— begin Excerpt provided —

Plaintiff contends that his claim comes within the ambit of the first criterion set out in Dombrowski, supra. He takes the position that the statute under which he was indicted was over-broad and vague and susceptible to unconstitutional application. However, under the opinions of the United States Supreme Court in Younger v. Harris, 401 U.S. 37, 91 S.Ct. 746, 27 L.Ed.2d 669, and Samuels v. Mackell, 401 U.S. 66, 91 S.Ct. 764, 27 L.Ed.2d 688, decided after the arguments were heard in the case sub judice, Dombrowski only permits intervention by a Federal Court into the state criminal process when there is a bad faith prosecution or there is irreparable injury which is both “great .and immediate”. Such injury must be more than that incidental to every criminal proceeding.
The court further elaborated on what must be shown to constitute “great and immediate” irreparable injury which would allow intervention under Dombrowski when it said:
“We do not think that opinion (Dombrowski) stands for the proposition that a federal court can properly enjoin enforcement of a statute solely on the basis of a showing that the statute ‘on its face’ abridges First Amendment rights. There may, of course, be extraordinary circumstances in which the necessary irreparable injury can be shown even in the absence of the usual prerequisites of bad faith and harassment.”
As an example of such extraordinary circumstances, the court cited its opinion in Watson v. Buck, 313 U.S. 387, 61 S.Ct. 962, 85 L.Ed. 1416 (1941) in which it stated:
“It is of course conceivable that a statute might be flagrantly and pa*1094 tently violative of express constitutional prohibitions in every clause, sentence and paragraph, and in whatever manner and against whomever an effort might be made to apply it.” 313 U.S. at 402, 61 S.Ct. at 967.

— end Excerpt provided —

• The tasks:
1: Answer these about the opinion excerpt:
(a) What does the plaintiff claim about the statute under which he was indicted?
(b) Which two Supreme Court cases, decided after arguments were heard, does the court rely on?
(c) Which case is cited as an example of extraordinary circumstances, and in what year was it decided?
2: Repeat everything in the opinion excerpt from "As an example" down to "S.Ct. at 967.", word for word.

— begin Supplied information —

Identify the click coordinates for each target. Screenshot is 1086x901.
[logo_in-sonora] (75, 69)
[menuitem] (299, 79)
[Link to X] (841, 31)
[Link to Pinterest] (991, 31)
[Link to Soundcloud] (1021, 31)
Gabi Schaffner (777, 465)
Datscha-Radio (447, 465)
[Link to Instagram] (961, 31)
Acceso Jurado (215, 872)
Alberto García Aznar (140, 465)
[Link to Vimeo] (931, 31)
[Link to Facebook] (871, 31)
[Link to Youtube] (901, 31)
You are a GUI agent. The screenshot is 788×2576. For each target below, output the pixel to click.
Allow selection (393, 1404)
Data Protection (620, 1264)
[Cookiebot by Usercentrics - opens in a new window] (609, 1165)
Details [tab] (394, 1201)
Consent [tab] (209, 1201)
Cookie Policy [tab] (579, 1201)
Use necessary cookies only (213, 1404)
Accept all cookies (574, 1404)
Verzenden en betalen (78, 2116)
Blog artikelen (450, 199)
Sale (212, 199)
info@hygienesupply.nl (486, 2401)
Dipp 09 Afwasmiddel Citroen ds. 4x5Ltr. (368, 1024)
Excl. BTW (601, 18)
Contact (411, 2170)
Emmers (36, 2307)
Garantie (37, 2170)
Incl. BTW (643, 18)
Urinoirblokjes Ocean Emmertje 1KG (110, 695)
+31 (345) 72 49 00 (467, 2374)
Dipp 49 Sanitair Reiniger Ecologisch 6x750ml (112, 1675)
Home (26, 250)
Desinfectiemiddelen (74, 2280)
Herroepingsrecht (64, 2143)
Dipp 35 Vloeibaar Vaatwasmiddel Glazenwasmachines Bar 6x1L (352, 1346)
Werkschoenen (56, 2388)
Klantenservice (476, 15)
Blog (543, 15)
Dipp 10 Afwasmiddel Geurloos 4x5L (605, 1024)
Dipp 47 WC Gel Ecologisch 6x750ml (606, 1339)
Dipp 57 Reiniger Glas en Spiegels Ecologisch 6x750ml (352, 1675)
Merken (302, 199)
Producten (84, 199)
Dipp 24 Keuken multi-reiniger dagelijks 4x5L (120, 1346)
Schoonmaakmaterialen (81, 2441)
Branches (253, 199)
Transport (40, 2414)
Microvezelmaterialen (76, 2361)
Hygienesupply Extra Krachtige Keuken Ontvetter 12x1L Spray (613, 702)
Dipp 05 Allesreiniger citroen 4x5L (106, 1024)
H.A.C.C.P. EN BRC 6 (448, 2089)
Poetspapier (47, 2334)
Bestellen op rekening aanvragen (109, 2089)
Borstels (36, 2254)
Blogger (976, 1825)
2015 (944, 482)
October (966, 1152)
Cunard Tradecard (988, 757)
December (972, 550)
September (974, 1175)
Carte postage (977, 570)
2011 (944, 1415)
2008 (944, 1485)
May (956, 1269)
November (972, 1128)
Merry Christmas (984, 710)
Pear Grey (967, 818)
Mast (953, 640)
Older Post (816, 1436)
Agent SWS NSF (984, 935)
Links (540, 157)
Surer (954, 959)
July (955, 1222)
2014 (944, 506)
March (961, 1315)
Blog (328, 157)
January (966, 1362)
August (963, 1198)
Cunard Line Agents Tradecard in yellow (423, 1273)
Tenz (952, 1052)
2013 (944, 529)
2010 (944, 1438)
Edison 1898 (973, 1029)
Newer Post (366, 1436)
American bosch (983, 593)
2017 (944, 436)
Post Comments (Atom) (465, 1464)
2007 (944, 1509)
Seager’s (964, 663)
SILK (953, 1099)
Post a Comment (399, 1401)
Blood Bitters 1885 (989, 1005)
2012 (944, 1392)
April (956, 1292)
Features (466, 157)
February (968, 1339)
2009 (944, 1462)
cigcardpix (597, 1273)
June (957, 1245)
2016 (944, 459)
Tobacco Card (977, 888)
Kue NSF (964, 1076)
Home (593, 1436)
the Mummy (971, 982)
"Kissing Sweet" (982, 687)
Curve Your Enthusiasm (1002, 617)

— end Supplied information —

• Answer set:
1:
(a) He claims it was over-broad and vague and susceptible to unconstitutional application.
(b) Younger v. Harris and Samuels v. Mackell.
(c) Watson v. Buck, decided in 1941.

2:
As an example of such extraordinary circumstances, the court cited its opinion in Watson v. Buck, 313 U.S. 387, 61 S.Ct. 962, 85 L.Ed. 1416 (1941) in which it stated:
“It is of course conceivable that a statute might be flagrantly and pa*1094 tently violative of express constitutional prohibitions in every clause, sentence and paragraph, and in whatever manner and against whomever an effort might be made to apply it.” 313 U.S. at 402, 61 S.Ct. at 967.